From the first line of the data below through the line holding "Presse (1339, 90)", output each line exactly and leave the pictures out.

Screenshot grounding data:
---+---
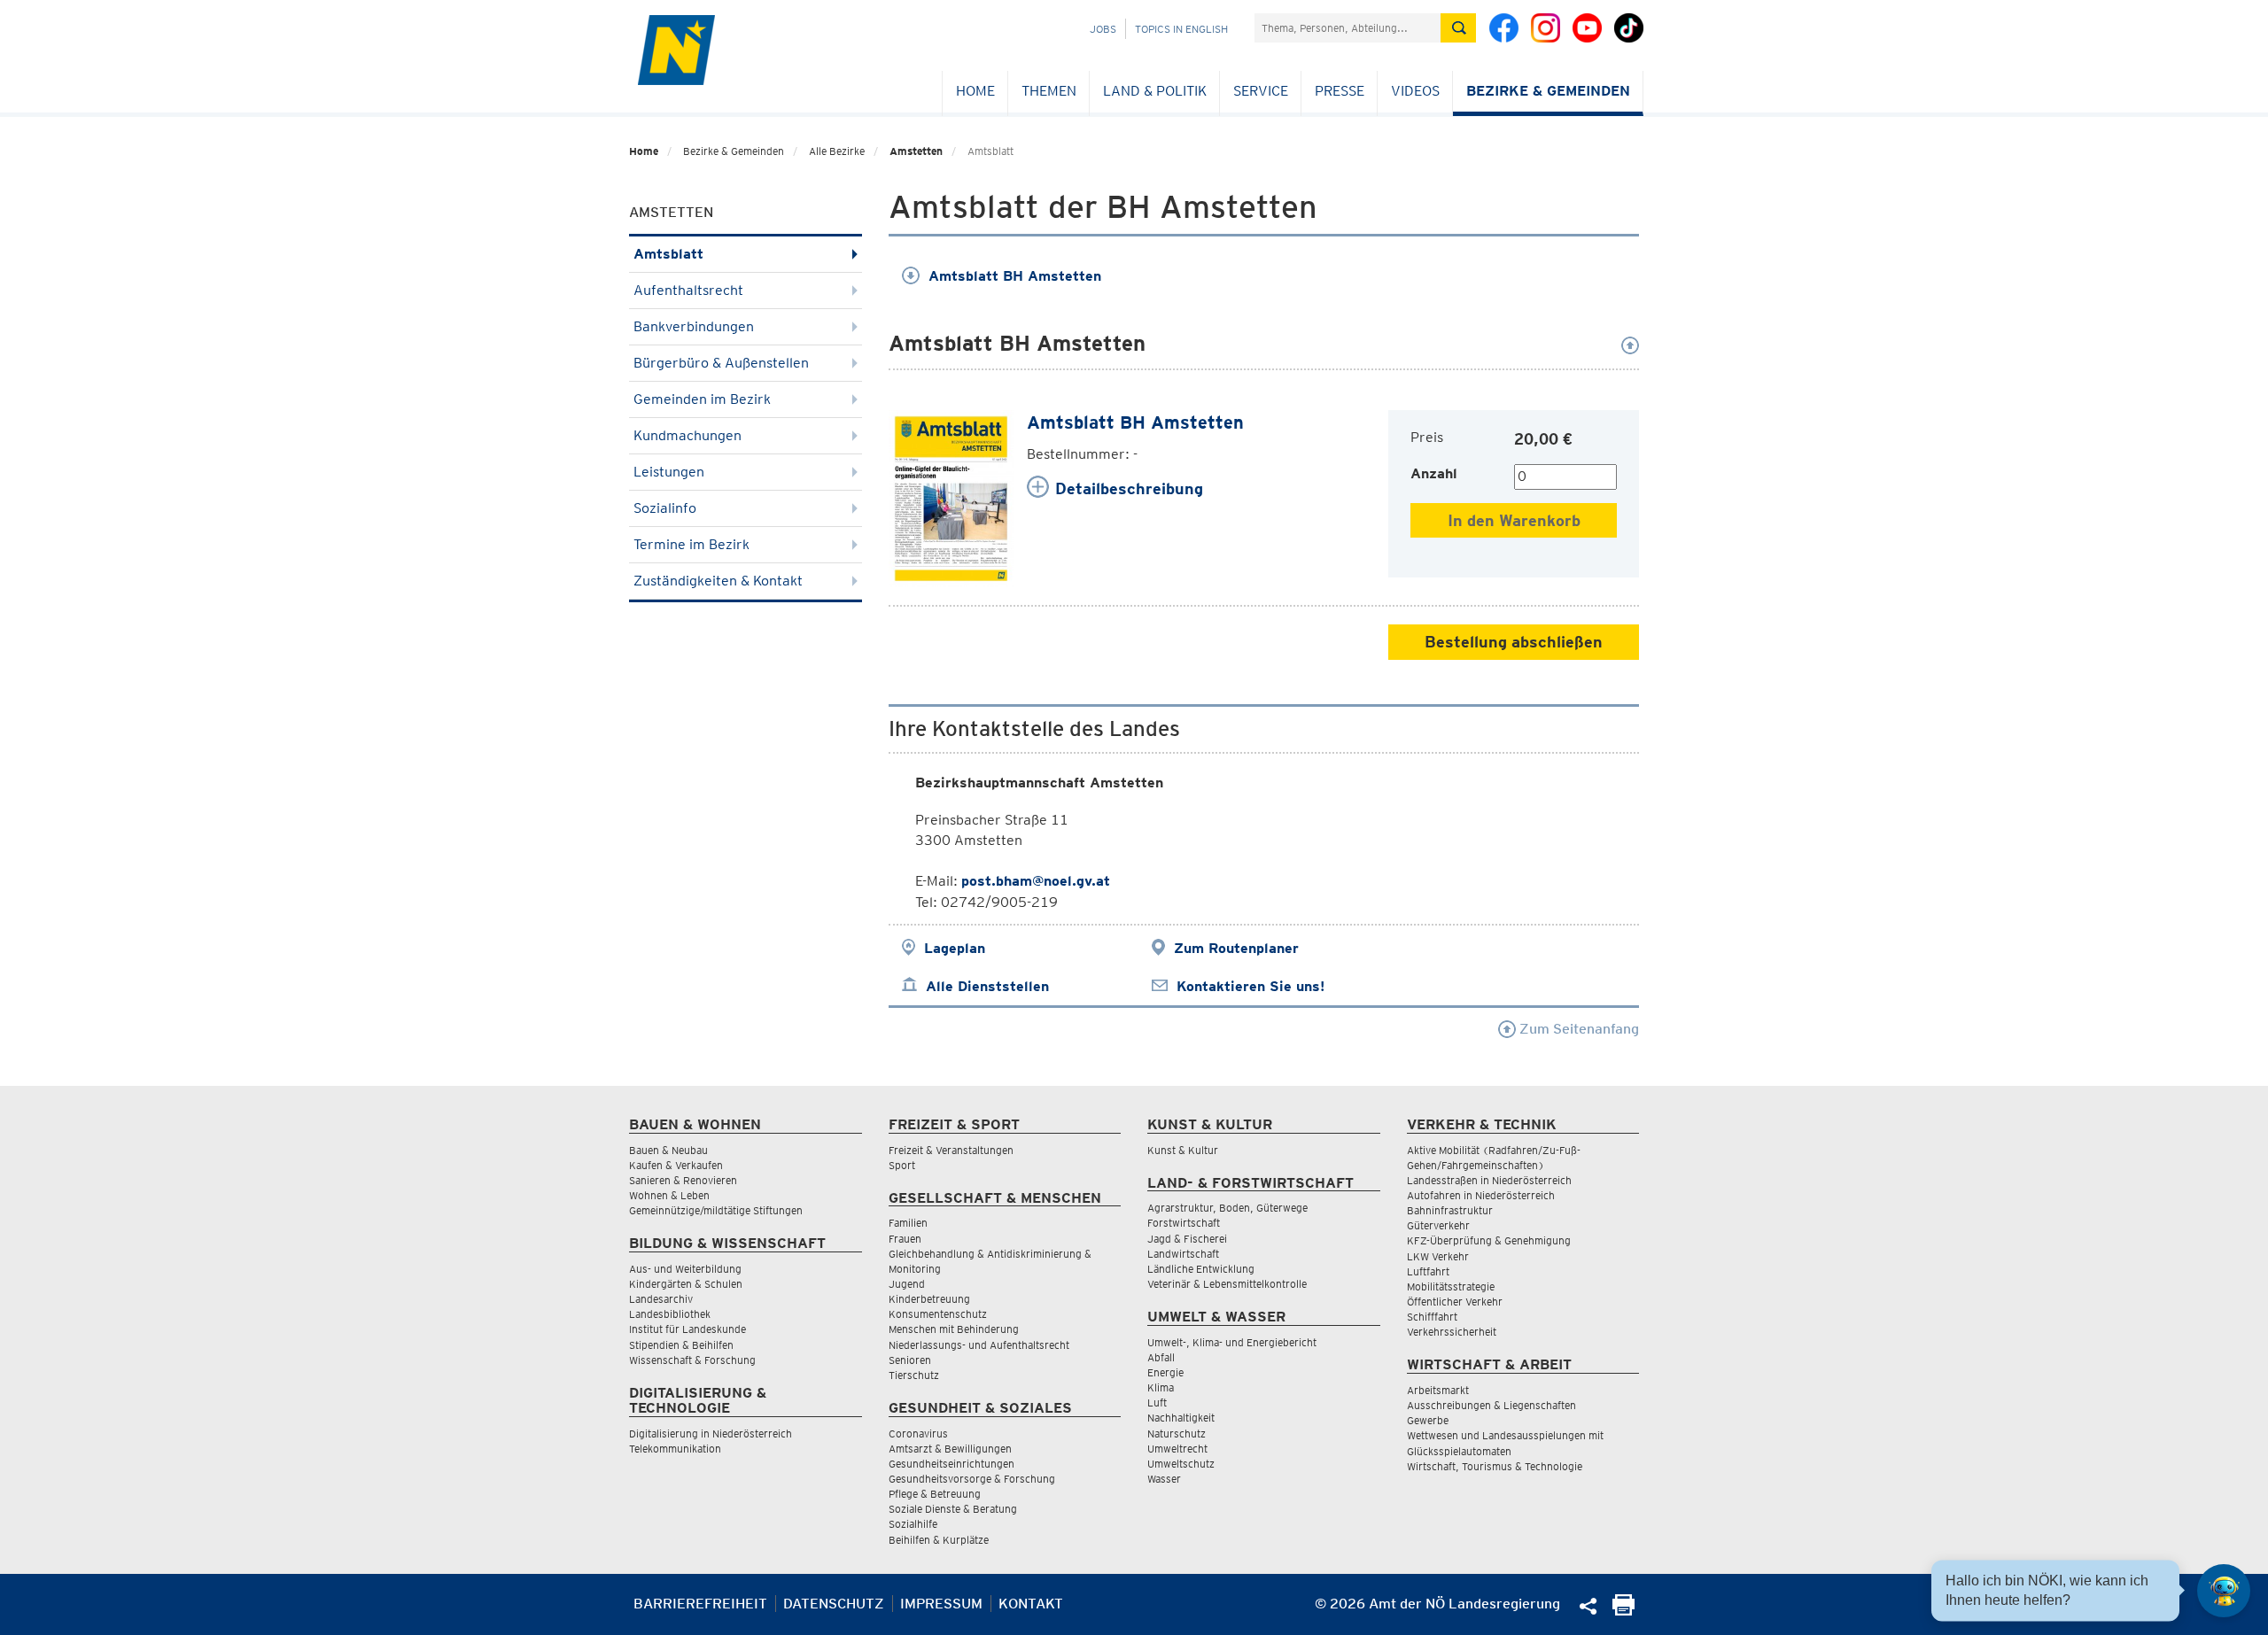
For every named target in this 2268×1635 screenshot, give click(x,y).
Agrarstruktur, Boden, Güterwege (1227, 1207)
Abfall (1161, 1357)
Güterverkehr (1438, 1225)
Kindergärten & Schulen (685, 1283)
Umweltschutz (1181, 1463)
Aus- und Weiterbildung (685, 1268)
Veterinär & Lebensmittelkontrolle (1227, 1283)
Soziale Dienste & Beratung (953, 1508)
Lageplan (954, 948)
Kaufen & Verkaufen (676, 1165)
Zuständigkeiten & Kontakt (718, 580)
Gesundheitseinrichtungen (951, 1463)
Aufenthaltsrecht (688, 290)
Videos (1415, 90)
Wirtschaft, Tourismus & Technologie (1494, 1466)
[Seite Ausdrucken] (1623, 1610)
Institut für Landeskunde (687, 1329)
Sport (902, 1165)
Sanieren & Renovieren (683, 1180)
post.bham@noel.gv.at (1035, 880)
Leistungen (668, 471)
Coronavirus (918, 1433)
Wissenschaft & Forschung (692, 1360)
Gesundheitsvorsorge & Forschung (972, 1478)
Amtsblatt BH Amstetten (1014, 275)
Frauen (905, 1238)
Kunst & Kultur (1182, 1150)
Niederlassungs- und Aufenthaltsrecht (979, 1345)
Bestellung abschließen (1514, 641)
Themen (1048, 90)
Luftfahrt (1428, 1271)
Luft (1157, 1402)
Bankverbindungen (693, 326)
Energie (1165, 1372)
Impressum (941, 1603)
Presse (1339, 90)
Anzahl (1433, 473)
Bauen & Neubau (668, 1150)
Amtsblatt (668, 253)
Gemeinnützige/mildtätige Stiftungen (716, 1210)
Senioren (910, 1360)
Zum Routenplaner (1236, 948)
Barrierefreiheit (700, 1603)
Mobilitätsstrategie (1451, 1286)
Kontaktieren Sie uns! (1250, 986)
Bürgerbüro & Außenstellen (721, 362)
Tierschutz (914, 1375)
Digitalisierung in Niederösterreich (710, 1433)
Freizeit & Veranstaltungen (951, 1150)
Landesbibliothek (670, 1314)
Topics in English (1181, 28)
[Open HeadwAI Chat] (2223, 1590)
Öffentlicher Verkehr (1455, 1301)
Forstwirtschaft (1183, 1222)
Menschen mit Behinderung (954, 1329)
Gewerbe (1428, 1420)
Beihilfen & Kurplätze (939, 1539)
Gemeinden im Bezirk (702, 399)
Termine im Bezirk (691, 544)
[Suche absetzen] (1458, 28)
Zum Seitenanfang (1577, 1028)
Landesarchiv (661, 1299)
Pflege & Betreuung (935, 1493)
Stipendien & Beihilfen (681, 1345)
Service (1260, 90)
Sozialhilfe (913, 1523)
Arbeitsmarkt (1438, 1390)
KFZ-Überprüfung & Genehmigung (1489, 1240)
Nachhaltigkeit (1181, 1417)
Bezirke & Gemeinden (1548, 90)
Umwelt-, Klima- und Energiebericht (1232, 1342)
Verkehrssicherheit (1451, 1331)
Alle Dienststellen (987, 986)
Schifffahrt (1432, 1316)
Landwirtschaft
---+---
▶ **Solution to this problem**
For every named target in this 2268×1635 screenshot, give click(x,y).
Agrarstruktur, Boden, Güterwege (1227, 1207)
Abfall (1161, 1357)
Güterverkehr (1438, 1225)
Kindergärten & Schulen (685, 1283)
Umweltschutz (1181, 1463)
Aus- und Weiterbildung (685, 1268)
Veterinär & Lebensmittelkontrolle (1227, 1283)
Soziale Dienste & Beratung (953, 1508)
Lageplan (954, 948)
Kaufen & Verkaufen (676, 1165)
Zuständigkeiten & Kontakt (718, 580)
Gesundheitseinrichtungen (951, 1463)
Aufenthaltsrecht (688, 290)
Videos (1415, 90)
Wirtschaft, Tourismus & Technologie (1494, 1466)
[Seite Ausdrucken] (1623, 1610)
Institut für Landeskunde (687, 1329)
Sport (902, 1165)
Sanieren & Renovieren (683, 1180)
post.bham@noel.gv.at (1035, 880)
Leistungen (668, 471)
Coronavirus (918, 1433)
Wissenschaft & Forschung (692, 1360)
Gesundheitsvorsorge & Forschung (972, 1478)
Amtsblatt BH Amstetten (1014, 275)
Frauen (905, 1238)
Kunst & Kultur (1182, 1150)
Niederlassungs- und Aufenthaltsrecht (979, 1345)
Bestellung abschließen (1514, 641)
Themen (1048, 90)
Luftfahrt (1428, 1271)
Luft (1157, 1402)
Bankverbindungen (693, 326)
Energie (1165, 1372)
Impressum (941, 1603)
Presse (1339, 90)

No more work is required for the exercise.